Wherein the crop function represents the part where the crop_box is located cut out from the input image, and the function P (·) represents the data preprocessingOperation, local video Input of local image composition _local Formalized definition is as follows:

inputted into

The specific method of the step 2 is as follows:

2.1 The global feature extraction network extracts action features in the global video to obtain a prediction result;

2.2 A local feature extraction network extracts action features in the local video;

2.2.1 2), dividing a video sequence by taking key points of different parts of G identification objects as centers in the video frame of the local video obtained by preprocessing in the step 2;

2.2.2 Using the result of the step 2.2.1) as input data to perform local network feature extraction: splitting the input data into G groups of local data, respectively extracting network characteristics, and then merging; namely, the input data is regarded as the combination of G groups of local data, and the local modules can respectively process the G groups of local data;

2.2.3 After the network feature extraction in the step 2.2.2) is finished, dividing the data into G groups, respectively obtaining prediction results, and then averaging to obtain final prediction results.

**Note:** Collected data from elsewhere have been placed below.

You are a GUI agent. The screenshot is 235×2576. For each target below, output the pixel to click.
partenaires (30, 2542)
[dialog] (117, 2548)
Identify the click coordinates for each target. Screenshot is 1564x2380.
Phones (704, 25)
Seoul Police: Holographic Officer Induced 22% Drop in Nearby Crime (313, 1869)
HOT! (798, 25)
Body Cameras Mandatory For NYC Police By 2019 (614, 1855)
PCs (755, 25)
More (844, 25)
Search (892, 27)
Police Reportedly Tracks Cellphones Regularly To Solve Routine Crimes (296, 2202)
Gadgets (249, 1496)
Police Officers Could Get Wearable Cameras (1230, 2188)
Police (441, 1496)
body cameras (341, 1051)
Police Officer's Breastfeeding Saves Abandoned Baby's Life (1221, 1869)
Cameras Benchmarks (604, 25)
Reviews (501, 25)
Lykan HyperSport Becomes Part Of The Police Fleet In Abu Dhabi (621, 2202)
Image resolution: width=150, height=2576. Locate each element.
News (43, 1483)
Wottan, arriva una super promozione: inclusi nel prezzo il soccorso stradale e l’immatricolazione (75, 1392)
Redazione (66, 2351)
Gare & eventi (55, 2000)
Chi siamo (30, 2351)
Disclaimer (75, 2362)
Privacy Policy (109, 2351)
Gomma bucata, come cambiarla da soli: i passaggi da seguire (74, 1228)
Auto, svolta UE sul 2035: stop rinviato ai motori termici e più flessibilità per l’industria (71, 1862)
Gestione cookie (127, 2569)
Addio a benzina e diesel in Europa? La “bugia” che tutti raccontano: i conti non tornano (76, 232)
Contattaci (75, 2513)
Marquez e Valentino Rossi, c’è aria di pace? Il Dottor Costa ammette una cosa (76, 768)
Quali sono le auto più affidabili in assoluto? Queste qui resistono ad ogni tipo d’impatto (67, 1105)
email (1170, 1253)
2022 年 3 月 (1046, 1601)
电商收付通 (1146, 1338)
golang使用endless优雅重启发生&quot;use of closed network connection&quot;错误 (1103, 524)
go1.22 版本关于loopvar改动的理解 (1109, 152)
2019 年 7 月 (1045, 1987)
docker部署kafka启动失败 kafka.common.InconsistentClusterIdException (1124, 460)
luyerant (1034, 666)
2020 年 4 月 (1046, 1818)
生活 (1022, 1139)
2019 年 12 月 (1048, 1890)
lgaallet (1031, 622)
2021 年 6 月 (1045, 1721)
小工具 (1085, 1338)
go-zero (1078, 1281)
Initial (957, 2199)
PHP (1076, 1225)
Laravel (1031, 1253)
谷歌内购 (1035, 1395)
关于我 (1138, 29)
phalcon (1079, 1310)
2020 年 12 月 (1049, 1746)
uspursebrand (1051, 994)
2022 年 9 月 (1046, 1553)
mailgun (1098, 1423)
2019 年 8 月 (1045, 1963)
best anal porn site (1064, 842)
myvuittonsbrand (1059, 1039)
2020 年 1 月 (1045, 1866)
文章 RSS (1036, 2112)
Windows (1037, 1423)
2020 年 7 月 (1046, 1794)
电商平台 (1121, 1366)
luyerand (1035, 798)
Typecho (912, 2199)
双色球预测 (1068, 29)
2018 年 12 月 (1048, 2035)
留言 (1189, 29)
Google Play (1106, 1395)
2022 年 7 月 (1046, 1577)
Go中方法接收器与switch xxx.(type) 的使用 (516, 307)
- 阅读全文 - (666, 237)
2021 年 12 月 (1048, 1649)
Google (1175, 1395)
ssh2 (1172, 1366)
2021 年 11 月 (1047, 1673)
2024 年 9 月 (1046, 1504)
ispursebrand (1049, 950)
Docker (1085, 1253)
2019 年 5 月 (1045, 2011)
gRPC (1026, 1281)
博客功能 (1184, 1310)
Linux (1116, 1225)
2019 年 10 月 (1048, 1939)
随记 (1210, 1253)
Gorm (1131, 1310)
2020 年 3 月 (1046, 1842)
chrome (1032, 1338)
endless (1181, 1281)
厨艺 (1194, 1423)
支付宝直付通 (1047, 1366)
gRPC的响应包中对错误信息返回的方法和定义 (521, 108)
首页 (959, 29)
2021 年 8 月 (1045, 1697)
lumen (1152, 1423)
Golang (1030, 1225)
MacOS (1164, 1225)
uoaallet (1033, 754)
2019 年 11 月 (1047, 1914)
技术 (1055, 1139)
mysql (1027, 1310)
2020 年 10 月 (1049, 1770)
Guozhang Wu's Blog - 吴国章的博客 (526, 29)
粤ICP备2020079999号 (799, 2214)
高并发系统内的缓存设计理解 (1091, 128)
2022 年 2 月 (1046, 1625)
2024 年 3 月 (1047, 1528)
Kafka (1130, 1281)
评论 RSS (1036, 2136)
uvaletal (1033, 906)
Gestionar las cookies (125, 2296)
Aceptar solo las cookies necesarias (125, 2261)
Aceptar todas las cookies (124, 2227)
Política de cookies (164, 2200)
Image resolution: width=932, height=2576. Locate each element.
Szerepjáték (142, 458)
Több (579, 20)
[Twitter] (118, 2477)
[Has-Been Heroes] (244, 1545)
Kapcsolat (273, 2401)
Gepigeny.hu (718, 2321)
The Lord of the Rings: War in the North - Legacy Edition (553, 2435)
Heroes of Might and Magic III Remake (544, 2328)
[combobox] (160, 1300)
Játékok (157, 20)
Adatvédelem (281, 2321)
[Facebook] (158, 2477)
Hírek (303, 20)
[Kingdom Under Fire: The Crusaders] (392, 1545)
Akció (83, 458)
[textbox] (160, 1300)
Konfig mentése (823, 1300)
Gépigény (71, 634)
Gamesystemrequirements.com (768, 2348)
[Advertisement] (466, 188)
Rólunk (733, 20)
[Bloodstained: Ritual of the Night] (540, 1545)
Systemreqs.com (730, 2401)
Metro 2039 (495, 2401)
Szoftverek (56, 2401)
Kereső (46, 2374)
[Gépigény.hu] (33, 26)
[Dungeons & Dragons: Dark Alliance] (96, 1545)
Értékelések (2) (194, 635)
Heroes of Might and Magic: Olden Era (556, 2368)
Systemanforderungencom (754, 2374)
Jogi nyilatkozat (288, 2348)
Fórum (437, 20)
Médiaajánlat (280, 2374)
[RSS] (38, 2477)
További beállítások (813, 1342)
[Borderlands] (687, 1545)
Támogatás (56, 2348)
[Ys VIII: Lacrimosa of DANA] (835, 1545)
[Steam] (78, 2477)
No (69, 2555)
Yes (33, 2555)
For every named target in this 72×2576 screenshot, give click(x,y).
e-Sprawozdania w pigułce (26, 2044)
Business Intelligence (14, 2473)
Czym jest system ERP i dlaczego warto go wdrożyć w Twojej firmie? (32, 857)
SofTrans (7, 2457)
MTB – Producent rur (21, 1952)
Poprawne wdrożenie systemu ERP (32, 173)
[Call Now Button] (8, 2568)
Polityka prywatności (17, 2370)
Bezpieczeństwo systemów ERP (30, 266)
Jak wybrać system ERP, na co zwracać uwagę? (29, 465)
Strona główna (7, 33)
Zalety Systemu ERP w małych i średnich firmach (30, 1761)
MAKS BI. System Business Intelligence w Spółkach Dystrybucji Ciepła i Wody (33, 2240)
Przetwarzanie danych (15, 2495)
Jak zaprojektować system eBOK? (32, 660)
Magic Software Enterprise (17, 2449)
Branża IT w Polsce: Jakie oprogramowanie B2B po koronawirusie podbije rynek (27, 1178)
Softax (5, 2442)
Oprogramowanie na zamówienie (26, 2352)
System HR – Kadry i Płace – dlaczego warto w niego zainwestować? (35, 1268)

The specific method of the step 3 is as follows:

3.1 Acquiring local average characteristics; the output intermediate feature map of the global network is

The intermediate feature map of the output of the local feature extraction network is L2 _out ，/>

Firstly, processing an output feature map of a local feature extraction network to obtain local average features, and dividing the features into groups in the filter dimension;

then respectively handle

Averaging the feature maps to obtain a local average feature map:

3.2 Time series alignment; the feature L2 is subjected to downsampling in the process of feature extraction _out Compressed to T in the time dimension T ₂ Feature Full _L1out Compressed to T in the time dimension ₁ Duplicating the frame_size dimension in the time dimension results in

The time dimension of the generated attention guiding mask is consistent with the target feature map of the guided full-frame stream, and the local clip_size average features are aligned in time sequence;

3.3 Creating an attention directing mask: using L2 _{out_3} A spatiotemporal attention-directing mask is established,

first, establish an AND _{Full_C1_out} Empty Mask with identical time and space dimensions _empty ，

Calculating the Shape of the local average feature restored to the guiding mask according to the cut-out frame of the image data in the local video sequence _trans ∈R ^h1×w1 ；

Then, the shape of the local average feature is scaled from 16×16 to h ₁ ×w ₁ ；

Finally, in the spatial dimension, G local feature images are formed according to the relative positions of the local features in the frameIntegrating into the Mask of a frame, in the time dimension, according to the relative position of the local features changing on different frames, establishing an attention guiding Mask which has the same shape as the feature map of the target full-frame stream frame by frame _attention Guide Mask _attention Representing fusion of the understanding of the local spatial information of the G group of local networks in the time dimension.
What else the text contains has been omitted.